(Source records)
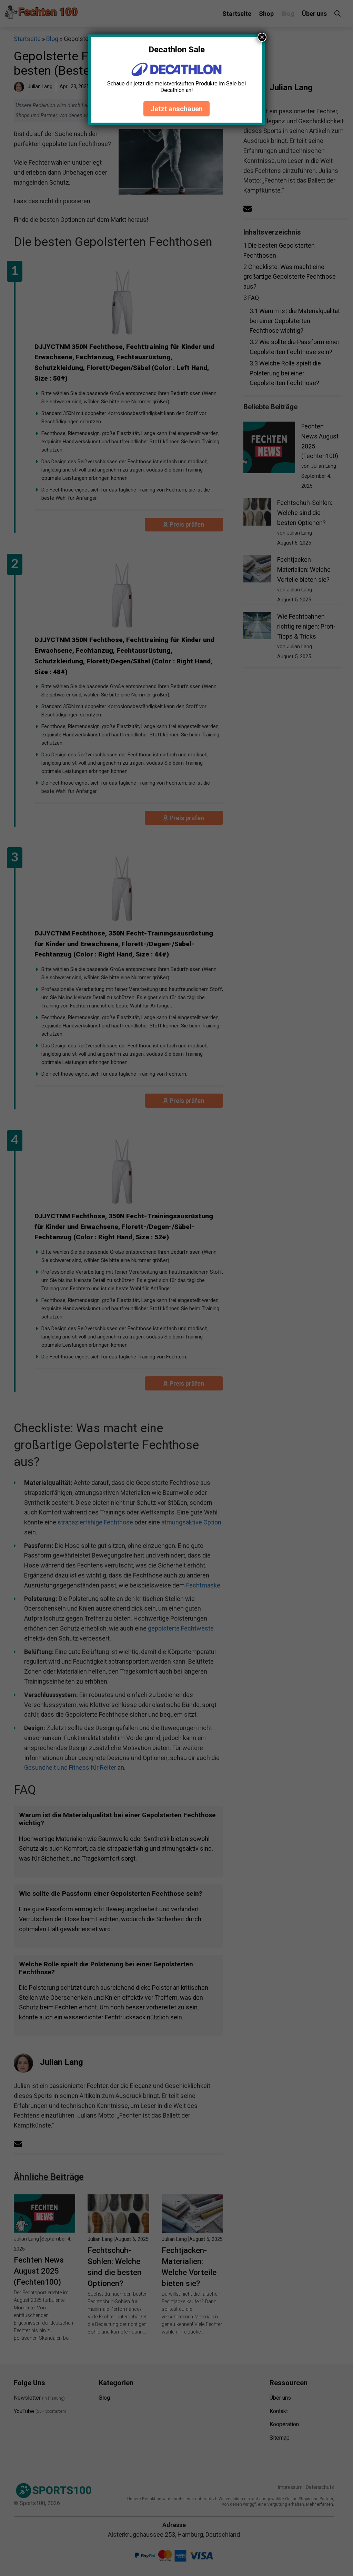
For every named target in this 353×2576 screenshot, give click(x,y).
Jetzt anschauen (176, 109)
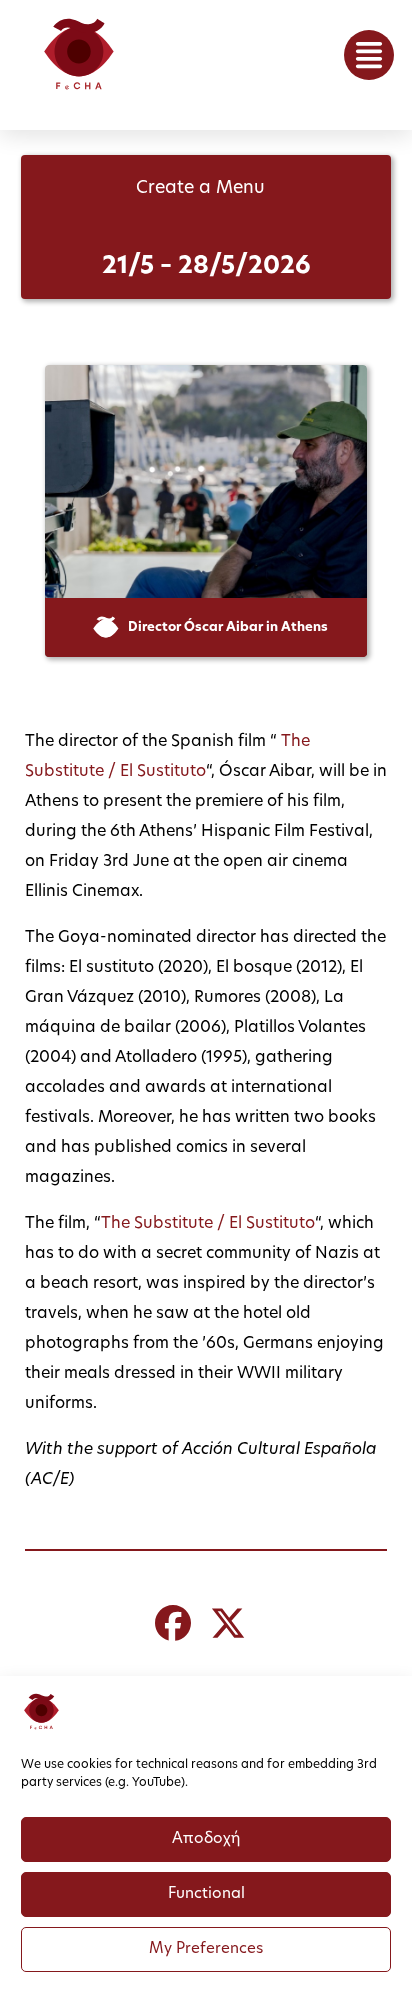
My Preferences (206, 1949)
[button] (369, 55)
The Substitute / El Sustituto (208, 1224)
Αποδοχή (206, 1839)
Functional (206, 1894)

◆ Task instructions ◆
Copy the data verbatim, skipping any image it holds.

◆ Written answer ◆
For every named target in this 353×2576 screenshot, give click(x,y).
Jetzt anschauen (176, 109)
My Preferences (206, 1949)
[button] (369, 55)
The Substitute / El Sustituto (208, 1224)
Αποδοχή (206, 1839)
Functional (206, 1894)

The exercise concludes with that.